1 Department of Civil and Environmental Engineering, University of Maryland, College Park, MD 20742, USA;
2 Department of Biology, Goucher College, Baltimore, MD 21204, USA

Special Issues: Biofilm engineering - Harnessing the power of beneficial biofilms

Organohalide contaminants such as polychlorinated biphenyls (PCBs) have been released into the environment for decades due to anthropogenic activities, but are also naturally produced in small amounts through volcanic eruptions and geochemical processes. Although toxic to humans and other organisms, the natural production of these compounds has resulted in the evolution of naturally occurring organohalide-respiring bacteria that possess the enzymes necessary to degrade PCB compounds to non-toxic products.

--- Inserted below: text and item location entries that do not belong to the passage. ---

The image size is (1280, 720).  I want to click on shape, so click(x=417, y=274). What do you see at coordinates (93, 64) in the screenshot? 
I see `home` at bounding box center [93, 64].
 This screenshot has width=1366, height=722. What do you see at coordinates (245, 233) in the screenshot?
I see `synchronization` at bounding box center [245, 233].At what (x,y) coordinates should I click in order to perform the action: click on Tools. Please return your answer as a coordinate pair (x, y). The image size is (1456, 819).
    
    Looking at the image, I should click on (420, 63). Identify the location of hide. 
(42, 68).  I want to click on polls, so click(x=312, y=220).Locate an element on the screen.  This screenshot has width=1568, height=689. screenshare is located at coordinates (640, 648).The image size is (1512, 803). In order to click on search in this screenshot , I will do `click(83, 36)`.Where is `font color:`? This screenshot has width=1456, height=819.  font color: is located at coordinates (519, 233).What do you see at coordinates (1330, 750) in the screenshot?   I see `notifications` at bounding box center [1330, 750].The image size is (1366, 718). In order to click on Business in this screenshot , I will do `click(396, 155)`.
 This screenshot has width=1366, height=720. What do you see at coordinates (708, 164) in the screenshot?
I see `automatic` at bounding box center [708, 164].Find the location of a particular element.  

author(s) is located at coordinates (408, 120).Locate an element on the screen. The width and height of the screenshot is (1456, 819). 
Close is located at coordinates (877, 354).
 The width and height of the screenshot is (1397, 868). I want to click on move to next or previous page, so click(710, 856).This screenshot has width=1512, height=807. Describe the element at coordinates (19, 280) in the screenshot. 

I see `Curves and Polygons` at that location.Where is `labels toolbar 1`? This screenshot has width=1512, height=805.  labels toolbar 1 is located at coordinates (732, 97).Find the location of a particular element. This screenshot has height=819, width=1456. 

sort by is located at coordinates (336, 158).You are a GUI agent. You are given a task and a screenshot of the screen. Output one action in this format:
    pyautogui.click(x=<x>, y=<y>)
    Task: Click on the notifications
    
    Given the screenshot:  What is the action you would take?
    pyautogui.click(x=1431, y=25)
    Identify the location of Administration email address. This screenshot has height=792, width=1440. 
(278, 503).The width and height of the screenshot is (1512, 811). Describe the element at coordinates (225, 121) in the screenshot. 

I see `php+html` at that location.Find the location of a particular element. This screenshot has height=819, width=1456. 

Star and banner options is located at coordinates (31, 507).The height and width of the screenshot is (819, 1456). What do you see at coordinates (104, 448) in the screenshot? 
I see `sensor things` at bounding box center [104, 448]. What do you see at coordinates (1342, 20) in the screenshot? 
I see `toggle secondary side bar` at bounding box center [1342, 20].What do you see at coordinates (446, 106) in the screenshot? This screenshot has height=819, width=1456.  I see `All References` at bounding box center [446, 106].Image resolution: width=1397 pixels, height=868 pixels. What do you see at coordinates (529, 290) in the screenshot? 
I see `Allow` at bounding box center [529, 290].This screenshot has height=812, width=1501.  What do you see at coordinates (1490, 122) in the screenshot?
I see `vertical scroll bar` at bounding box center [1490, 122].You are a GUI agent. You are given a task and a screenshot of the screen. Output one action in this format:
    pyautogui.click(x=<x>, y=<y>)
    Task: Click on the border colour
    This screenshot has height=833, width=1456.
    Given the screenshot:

The efficiency of PCB degradation can be improved by facilitating the formation of organohalide-respiring biofilms. During biofilm colonization on a surface or interface, bacteria are encased in an extracellular polymeric substance (EPS) or “slime,” which allows them to share nutrients and remain protected from environmental stresses. Effective bioremediation of PCBs involves facilitation of biofilm growth to promote cooperation between bacteria, which can be further enhanced by the presence of certain plant species. This review aims to give an overview of biofilm processes involved in the detoxification of PCBs including anaerobic and aerobic PCB degradation by bacteria as well as the ability of plants to stimulate microbial activity and degradation (rhizoremediation and phytoremediation).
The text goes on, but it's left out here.